Here follows a letter written to me on the 5th of April, 1745, and which somewhat relates to what we have just seen. "Something has occurred here within the last few days, relatively to your Dissertation upon Ghosts, which I think I ought to inform you of. A man of Letrage, a village a few miles from Remiremont, lost his wife at the beginning of February last, and married again the week before Lent. At eleven o'clock in the evening of his wedding-day, his wife appeared and spoke to his new spouse; the result of the conversation was to oblige the bride to perform seven pilgrimages for the defunct. From that day, and always at the same hour, the defunct appeared, and spoke in presence of the curé of the place and several other persons; on the 15th of March, at the moment that the bride was preparing to repair to St. Nicholas, she had a visit from the defunct, who told her to make haste, and not to be alarmed at any pain or trouble which she might undergo on her journey.

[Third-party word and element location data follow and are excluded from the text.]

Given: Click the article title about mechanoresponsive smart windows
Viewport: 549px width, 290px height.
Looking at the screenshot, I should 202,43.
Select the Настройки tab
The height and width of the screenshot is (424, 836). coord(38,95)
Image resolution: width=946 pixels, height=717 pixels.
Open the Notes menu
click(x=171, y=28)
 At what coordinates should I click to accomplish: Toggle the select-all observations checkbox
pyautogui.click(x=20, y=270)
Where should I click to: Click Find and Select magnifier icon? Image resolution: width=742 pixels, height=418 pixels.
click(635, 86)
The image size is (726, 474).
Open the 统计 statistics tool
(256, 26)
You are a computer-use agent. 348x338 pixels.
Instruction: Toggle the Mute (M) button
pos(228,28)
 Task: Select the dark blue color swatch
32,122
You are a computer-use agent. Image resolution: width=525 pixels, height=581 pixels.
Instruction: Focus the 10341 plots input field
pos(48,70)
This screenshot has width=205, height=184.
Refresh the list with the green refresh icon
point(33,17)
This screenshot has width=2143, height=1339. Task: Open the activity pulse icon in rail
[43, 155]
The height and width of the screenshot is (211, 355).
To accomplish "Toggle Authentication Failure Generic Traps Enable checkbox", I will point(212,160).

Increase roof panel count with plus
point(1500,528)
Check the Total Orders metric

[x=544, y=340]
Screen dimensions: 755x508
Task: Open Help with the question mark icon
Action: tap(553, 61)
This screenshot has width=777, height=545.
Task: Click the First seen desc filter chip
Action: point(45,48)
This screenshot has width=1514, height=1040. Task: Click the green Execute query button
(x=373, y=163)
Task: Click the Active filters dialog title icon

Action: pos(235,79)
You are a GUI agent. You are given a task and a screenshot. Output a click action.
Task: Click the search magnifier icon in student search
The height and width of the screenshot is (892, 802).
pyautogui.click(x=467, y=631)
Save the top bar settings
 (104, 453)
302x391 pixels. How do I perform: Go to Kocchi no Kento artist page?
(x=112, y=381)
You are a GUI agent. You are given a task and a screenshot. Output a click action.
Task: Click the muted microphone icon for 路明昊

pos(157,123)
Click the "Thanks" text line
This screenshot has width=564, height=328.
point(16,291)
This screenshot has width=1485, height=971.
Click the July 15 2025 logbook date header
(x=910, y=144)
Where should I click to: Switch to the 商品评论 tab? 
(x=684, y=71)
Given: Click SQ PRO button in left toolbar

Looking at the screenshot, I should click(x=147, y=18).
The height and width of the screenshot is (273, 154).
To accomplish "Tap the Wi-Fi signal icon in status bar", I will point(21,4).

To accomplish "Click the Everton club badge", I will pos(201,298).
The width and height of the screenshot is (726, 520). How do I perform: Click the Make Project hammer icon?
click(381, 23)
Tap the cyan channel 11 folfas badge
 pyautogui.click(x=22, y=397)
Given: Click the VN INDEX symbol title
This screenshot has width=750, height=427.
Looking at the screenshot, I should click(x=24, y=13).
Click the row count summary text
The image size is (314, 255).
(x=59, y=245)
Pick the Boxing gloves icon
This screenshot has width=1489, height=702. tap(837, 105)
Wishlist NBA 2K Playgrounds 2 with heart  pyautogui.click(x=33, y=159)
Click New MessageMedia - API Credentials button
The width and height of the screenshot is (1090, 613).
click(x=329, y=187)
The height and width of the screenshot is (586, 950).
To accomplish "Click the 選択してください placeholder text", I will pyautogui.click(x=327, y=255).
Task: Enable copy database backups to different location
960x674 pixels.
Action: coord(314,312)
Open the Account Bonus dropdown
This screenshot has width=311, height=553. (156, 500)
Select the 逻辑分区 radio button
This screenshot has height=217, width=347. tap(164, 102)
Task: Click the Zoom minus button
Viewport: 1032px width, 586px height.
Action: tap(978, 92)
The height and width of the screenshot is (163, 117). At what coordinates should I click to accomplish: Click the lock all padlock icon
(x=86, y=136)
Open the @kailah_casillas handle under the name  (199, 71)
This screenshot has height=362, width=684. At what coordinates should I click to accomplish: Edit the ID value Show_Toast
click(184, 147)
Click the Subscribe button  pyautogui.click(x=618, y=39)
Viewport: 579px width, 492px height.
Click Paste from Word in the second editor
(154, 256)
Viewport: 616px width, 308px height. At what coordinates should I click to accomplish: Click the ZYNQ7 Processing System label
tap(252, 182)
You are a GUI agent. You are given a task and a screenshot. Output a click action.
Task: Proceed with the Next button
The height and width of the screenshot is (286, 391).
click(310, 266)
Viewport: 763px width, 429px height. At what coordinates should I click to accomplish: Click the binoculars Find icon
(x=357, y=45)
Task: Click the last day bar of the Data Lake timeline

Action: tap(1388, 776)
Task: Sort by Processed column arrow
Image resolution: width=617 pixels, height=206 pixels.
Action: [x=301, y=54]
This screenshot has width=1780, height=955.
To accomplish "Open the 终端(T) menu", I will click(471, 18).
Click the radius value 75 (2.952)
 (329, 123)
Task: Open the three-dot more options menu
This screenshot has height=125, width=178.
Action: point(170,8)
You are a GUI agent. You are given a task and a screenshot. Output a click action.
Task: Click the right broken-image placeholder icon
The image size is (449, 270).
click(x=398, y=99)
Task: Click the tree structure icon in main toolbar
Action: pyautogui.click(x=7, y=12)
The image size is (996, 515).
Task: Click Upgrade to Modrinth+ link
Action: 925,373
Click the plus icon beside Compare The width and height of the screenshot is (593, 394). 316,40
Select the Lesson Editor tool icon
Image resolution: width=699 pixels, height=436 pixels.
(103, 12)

This woman with her husband and her brother and sister-in-law, set off on their way, not expecting that the dead wife would be of the party; but she never left them until they were at the door of the Church of St. Nicholas. These good people, when they were arrived at two leagues' distance from St. Nicholas, were obliged to put up at a little inn called the Barracks. There the wife found herself so ill, that the two men were obliged to carry her to the burgh of St. Nicholas. Directly she was under the church porch, she walked easily, and felt no more pain. This fact has been reported to me by the sacristan and the four persons. The last thing that the defunct said to the bride was, that she should neither speak to nor appear to her again until half the pilgrimages should be accomplished. The simple and natural manner in which these good people related this fact to us makes me believe that it is certain.